An der Tür zum Apartment 23 befand sich eine kleine weiße Karte, die in ein für das Namensschild vorgesehenes Rähmchen gesteckt war. In Schreibmaschinenschrift stand» Grzybowski «darauf. Die Tür war am Ende des Korridors und wurde von den Türen der Apartments 22 und 24 flankiert. Kowalsky klingelte. Die Tür öffnete sich, und aus dem Spalt heraus fuhr der Griff einer Spitzhacke auf seinen Schädel nieder. Der Schlag riß ihm die Haut auf, prallte jedoch mit einem dumpfen Knall von seiner Schädeldecke ab.

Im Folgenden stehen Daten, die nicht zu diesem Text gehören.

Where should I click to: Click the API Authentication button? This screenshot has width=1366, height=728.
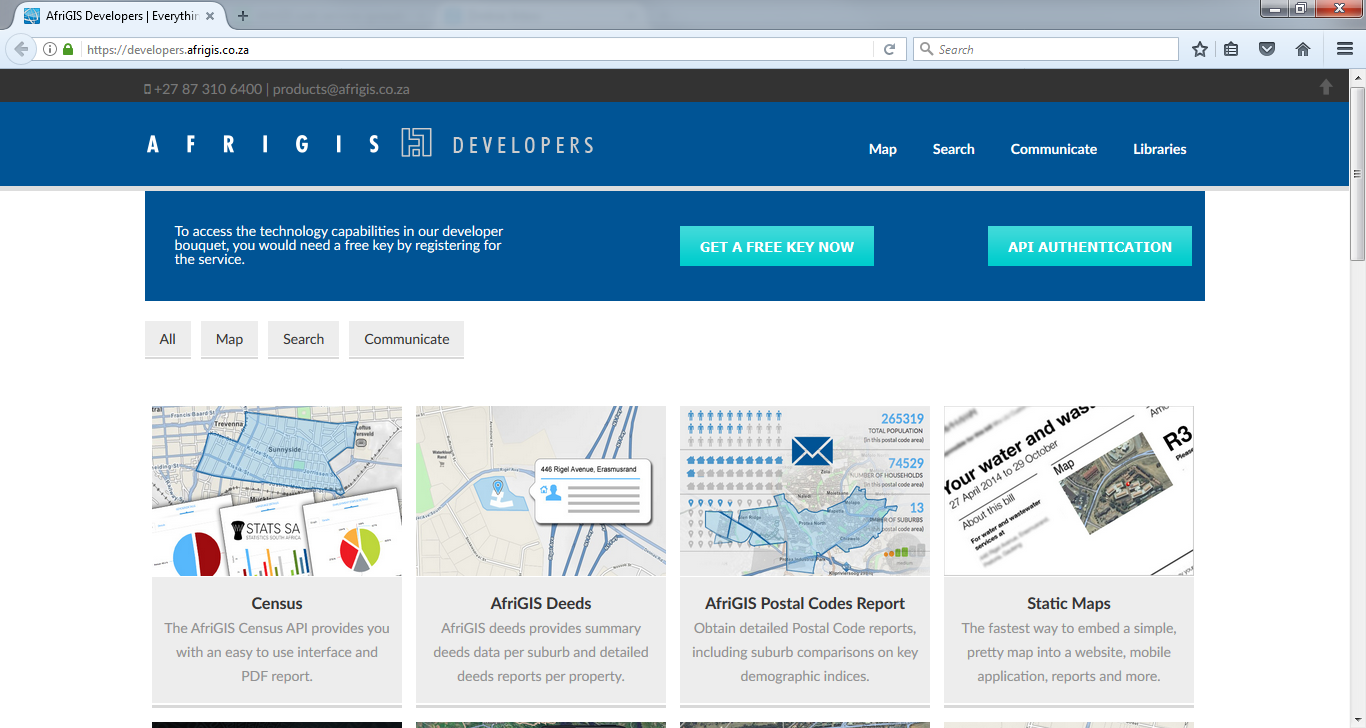click(x=1089, y=246)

Gleichzeitig wurden zu beiden Seiten des Polen die Türen der angrenzenden Apartments 22 und 24 aufgerissen, aus denen eine Anzahl Männer herausstürzte. Alles das spielte sich in Bruchteilen von Sekunden ab. Kowalsky sah rot. Obschon seine Reaktionsfähigkeit sonst nicht die schnellste war, gab es eine Technik, die er wie kein zweiter beherrschte — die des Kämpfens.